Mercado

Estudantes dão mais importância aos valores da empresa do que ao dinheiro

21/04/2017 - 14:21, Universidade

Estudo da KPMG Internacional inquiriu 4165 estudantes de Gestão, Ciências, Tecnologia, Engenheira e Matemática de várias universidades.

Por Dinheiro Vivo 

A maioria dos estudantes portugueses dá mais importância aos valores e à visão das empresas do que às remunerações e benefícios da organização onde podem vir a trabalhar.

Esta é uma das principais conclusões do estudo “Students Career Preferences Survey”, da KPMG Internacional, que inquiriu 4165 estudantes de Gestão, Ciências, Tecnologia, Engenheira e Matemática de algumas das melhores universidades do mundo, incluindo portuguesas, num total de 68 países, entre Outubro de 2016 e Março de 2017.

O inquérito, que demonstrou que as opiniões dos portugueses estão, de uma forma geral, alinhadas com as dos estudantes dos outros países, concluiu que 89% consideram importante trabalhar numa organização que tenha um impacto positivo no mundo, e que para 92% é muito importante que a empresa onde vão trabalhar tenha uma visão interessante.

“Um pacote de remuneração e benefícios competitivo é naturalmente um dos principais critérios de escolha, no entanto, a grande maioria dos estudantes (79%) refere que trabalhar numa organização com um forte sentido de propósito é mais importante do que ganhar o salário mais elevado possível”, refere a nota divulgada pela consultora, que não tem dúvidas em afirmar que “estas opiniões realçam uma nova visão e uma nova mentalidade dos jovens mundiais, incluindo os portugueses, para quem o dinheiro não é tudo”.

José Portugal, partner e head of people, performance & culture da KPMG Portugal afirma que “os resultados deste estudo sobre as preferências de carreira dos estudantes vão ao encontro do que ouvimos dos recém-graduados que contratamos”.
“Os valores e a missão da empresa estão entre os principais critérios na análise a um potencial empregador. Os jovens querem desenvolver trabalho com impacto e fazer parte de uma organização onde sintam que contribuem para fazer a diferença, ao mesmo tempo que lhes permite crescer e progredir na carreira”, acrescenta.

Ir para fora

A maioria dos inquiridos referiu ainda estar disponível para trabalhar num outro país, sendo que mais de 65% dos jovens estão preparados para trabalhar em dois, três ou até em quatro países, e 27% até em mais do que quatro.

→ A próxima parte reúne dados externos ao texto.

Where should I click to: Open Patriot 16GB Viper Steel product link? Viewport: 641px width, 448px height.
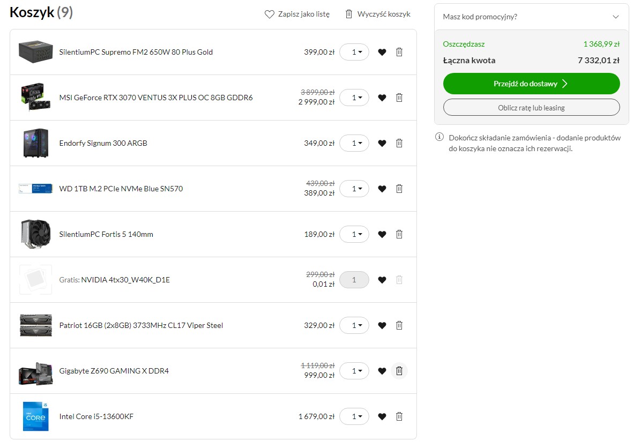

Rachel Campbell, global head of people da KPMG Internacional, reforça esta ideia ao salientar que “os estudantes de hoje esperam percursos profissionais flexíveis, o que pode passar por trabalhar em múltiplos países”.

“Procuram carreiras com significado e um sentido de propósito, e estão dispostos a ir para onde as oportunidades os levarem”, acrescenta.

No que diz respeito às profissões mais desejadas, no topo das preferências dos estudantes que participaram neste inquérito estão as áreas financeiras, que reúne 43% das preferências dos inquiridos, dos serviços profissionais, preferidos por 27% dos estudantes, e da tecnologia, campo escolhido por 13% dos alunos que responderam ao estudo da KPMG.